◆ Description of the task
Each line of the records is to be copied verbatim.

[Stored data]

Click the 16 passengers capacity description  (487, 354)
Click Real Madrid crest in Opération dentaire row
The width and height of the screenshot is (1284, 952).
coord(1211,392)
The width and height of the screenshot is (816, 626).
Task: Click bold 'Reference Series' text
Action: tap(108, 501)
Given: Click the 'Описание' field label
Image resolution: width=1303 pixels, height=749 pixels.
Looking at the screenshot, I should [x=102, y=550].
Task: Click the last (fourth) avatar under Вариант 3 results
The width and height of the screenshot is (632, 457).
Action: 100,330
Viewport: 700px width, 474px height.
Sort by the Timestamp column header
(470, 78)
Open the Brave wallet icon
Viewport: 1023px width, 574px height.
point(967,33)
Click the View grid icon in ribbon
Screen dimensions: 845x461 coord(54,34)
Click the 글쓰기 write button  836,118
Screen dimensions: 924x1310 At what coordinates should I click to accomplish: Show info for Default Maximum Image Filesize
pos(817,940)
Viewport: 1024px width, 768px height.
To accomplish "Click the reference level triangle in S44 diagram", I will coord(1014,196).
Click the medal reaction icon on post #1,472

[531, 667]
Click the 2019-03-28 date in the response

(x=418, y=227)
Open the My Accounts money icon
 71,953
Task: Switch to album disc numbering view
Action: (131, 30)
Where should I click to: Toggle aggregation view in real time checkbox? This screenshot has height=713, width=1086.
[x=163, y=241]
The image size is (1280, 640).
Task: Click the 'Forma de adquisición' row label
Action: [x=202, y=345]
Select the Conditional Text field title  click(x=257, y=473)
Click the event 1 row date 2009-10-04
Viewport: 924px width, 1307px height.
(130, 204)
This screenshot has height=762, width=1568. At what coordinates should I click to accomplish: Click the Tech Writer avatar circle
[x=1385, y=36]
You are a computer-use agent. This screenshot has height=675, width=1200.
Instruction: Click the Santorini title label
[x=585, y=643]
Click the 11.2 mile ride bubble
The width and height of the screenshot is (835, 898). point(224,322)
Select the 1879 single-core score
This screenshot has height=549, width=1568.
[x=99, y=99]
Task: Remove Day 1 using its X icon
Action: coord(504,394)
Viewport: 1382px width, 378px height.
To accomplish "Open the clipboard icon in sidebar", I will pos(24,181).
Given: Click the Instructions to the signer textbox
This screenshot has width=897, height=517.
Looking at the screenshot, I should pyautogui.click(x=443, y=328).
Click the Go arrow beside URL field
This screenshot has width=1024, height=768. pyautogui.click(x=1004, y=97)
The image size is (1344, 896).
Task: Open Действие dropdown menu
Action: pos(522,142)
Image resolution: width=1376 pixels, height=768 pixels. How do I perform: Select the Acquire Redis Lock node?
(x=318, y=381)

◆ Solved exercise
Click the 16 passengers capacity description  (487, 354)
Click Real Madrid crest in Opération dentaire row
The width and height of the screenshot is (1284, 952).
coord(1211,392)
The width and height of the screenshot is (816, 626).
Task: Click bold 'Reference Series' text
Action: tap(108, 501)
Given: Click the 'Описание' field label
Image resolution: width=1303 pixels, height=749 pixels.
Looking at the screenshot, I should [x=102, y=550].
Task: Click the last (fourth) avatar under Вариант 3 results
The width and height of the screenshot is (632, 457).
Action: 100,330
Viewport: 700px width, 474px height.
Sort by the Timestamp column header
(470, 78)
Open the Brave wallet icon
Viewport: 1023px width, 574px height.
point(967,33)
Click the View grid icon in ribbon
Screen dimensions: 845x461 coord(54,34)
Click the 글쓰기 write button  836,118
Screen dimensions: 924x1310 At what coordinates should I click to accomplish: Show info for Default Maximum Image Filesize
pos(817,940)
Viewport: 1024px width, 768px height.
To accomplish "Click the reference level triangle in S44 diagram", I will coord(1014,196).
Click the medal reaction icon on post #1,472

[531, 667]
Click the 2019-03-28 date in the response

(x=418, y=227)
Open the My Accounts money icon
 71,953
Task: Switch to album disc numbering view
Action: (131, 30)
Where should I click to: Toggle aggregation view in real time checkbox? This screenshot has height=713, width=1086.
[x=163, y=241]
The image size is (1280, 640).
Task: Click the 'Forma de adquisición' row label
Action: [x=202, y=345]
Select the Conditional Text field title  click(x=257, y=473)
Click the event 1 row date 2009-10-04
Viewport: 924px width, 1307px height.
(130, 204)
This screenshot has height=762, width=1568. At what coordinates should I click to accomplish: Click the Tech Writer avatar circle
[x=1385, y=36]
You are a computer-use agent. This screenshot has height=675, width=1200.
Instruction: Click the Santorini title label
[x=585, y=643]
Click the 11.2 mile ride bubble
The width and height of the screenshot is (835, 898). point(224,322)
Select the 1879 single-core score
This screenshot has height=549, width=1568.
[x=99, y=99]
Task: Remove Day 1 using its X icon
Action: coord(504,394)
Viewport: 1382px width, 378px height.
To accomplish "Open the clipboard icon in sidebar", I will pos(24,181).
Given: Click the Instructions to the signer textbox
This screenshot has width=897, height=517.
Looking at the screenshot, I should pyautogui.click(x=443, y=328).
Click the Go arrow beside URL field
This screenshot has width=1024, height=768. pyautogui.click(x=1004, y=97)
The image size is (1344, 896).
Task: Open Действие dropdown menu
Action: pos(522,142)
Image resolution: width=1376 pixels, height=768 pixels. How do I perform: Select the Acquire Redis Lock node?
(x=318, y=381)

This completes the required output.